Товарищи перглянулись в немом недоумении.
Они слышали о венской скрипачке, перед талантом которой склонялась вся Европа. Но чтобы она оказалась здесь, в их концлагере… Да еще и еврейкой – этого они не могли даже представить. Новость ударила их, как обухом по голове.
Рудольф медленно выдохнул, его пальцы непроизвольно сжались, будто пытаясь ухватиться за что-то твердое, реальное. Генрих прикусил губу – в его глазах мелькнуло что-то неуловимое: может, тень сомнения?
Они не понимали ярости Фридриха. Альма не была похожа на тех забитых, сломленных узников, которых они видели каждый день. Она держалась с тихим, непоколебимым достоинством.

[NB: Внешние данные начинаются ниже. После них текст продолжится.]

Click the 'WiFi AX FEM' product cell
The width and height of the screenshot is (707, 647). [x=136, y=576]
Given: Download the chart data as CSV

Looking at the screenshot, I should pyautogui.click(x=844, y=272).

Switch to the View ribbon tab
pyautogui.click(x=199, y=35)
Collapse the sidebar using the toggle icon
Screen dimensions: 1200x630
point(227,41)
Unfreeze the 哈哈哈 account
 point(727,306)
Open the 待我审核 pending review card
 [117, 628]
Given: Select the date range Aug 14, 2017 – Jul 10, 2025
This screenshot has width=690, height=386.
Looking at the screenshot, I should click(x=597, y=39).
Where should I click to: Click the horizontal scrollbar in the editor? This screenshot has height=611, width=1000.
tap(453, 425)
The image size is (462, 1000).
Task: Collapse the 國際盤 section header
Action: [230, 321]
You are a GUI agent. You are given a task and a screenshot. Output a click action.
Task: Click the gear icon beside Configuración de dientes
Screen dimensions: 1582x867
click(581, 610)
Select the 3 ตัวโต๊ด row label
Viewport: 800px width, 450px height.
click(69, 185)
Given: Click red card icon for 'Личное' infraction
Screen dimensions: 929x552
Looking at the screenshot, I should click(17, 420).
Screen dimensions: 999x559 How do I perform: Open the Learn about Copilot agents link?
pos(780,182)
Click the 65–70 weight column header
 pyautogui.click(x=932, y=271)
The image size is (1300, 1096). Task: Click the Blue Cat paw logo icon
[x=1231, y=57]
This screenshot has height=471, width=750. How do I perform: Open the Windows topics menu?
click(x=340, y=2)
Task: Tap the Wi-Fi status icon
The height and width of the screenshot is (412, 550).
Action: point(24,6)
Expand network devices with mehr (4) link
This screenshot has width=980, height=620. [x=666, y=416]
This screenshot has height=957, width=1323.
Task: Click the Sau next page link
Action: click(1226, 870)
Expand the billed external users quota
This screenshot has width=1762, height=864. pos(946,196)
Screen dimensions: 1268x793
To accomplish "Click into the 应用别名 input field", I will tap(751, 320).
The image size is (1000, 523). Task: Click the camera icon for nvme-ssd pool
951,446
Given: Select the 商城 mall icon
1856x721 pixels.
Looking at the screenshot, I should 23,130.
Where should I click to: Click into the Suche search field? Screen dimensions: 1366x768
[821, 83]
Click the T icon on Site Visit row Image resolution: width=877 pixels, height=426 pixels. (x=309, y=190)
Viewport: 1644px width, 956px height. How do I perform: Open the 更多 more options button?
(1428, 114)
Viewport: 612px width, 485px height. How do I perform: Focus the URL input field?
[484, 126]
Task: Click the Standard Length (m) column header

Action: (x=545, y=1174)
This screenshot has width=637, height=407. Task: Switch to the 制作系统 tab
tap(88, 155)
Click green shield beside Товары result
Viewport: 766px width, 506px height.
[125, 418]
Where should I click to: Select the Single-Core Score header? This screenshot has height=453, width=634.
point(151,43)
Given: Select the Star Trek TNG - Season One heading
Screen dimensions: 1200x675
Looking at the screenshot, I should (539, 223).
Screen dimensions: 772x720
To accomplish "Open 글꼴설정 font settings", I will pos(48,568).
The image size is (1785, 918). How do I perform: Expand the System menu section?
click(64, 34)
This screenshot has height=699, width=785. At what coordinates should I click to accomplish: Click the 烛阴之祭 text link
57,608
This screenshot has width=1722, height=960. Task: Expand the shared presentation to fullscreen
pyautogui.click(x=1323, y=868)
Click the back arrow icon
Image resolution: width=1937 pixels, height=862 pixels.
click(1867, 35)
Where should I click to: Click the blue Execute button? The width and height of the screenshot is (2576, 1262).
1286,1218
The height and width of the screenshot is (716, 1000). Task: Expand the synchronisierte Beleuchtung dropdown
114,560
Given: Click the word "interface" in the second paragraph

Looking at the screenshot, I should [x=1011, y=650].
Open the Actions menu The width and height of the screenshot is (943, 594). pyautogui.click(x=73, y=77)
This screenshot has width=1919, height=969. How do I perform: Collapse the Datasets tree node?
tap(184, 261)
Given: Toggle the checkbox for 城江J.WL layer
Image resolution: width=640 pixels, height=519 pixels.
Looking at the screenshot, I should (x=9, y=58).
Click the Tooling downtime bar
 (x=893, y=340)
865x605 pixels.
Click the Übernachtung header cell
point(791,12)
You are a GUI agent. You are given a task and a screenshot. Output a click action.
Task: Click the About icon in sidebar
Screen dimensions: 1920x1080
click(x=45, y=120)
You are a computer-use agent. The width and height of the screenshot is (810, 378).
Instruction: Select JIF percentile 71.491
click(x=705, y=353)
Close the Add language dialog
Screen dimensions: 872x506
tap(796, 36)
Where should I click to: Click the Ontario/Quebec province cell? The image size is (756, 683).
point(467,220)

Не заискивала перед Мандель, не пресмыкалась перед охранниками. Ее вежливость была холодной, как сталь – без страха, но и без вызова. Даже комендантша, казалось, чувствовала эту грань и – странное дело – не пыталась ее сломать.
Фридрих ждал их возмущения, их злости. Но они молчали. И это молчание звучало громче любых слов.
Рудольф неожиданно для самого себя застыл, пойманный ее взглядом.
Еще в детстве он имел странную привычку – запоминать глаза людей. В их бедной квартире, где он рос, всегда валялись его наброски: морщинистые веки стариков, распахнутые детские взоры, прищур рабочих. Но таких глаз он не видел никогда.
Черные. Не просто темные – абсолютные, как космическая пустота между звезд. В них не было привычного страха или заискивания. Скорее – вызов. Или печаль такой глубины, что она казалась дном, которого не существовало.
Он шел, механически переставляя ноги, но разум его остался там, у барака, пытаясь запечатлеть каждую деталь: как свет скользил по ее ресницам, как сужались зрачки, когда она говорила с Мандель, как в их глубине дрожали крошечные блики – словно последние звезды в ночной Вселенной.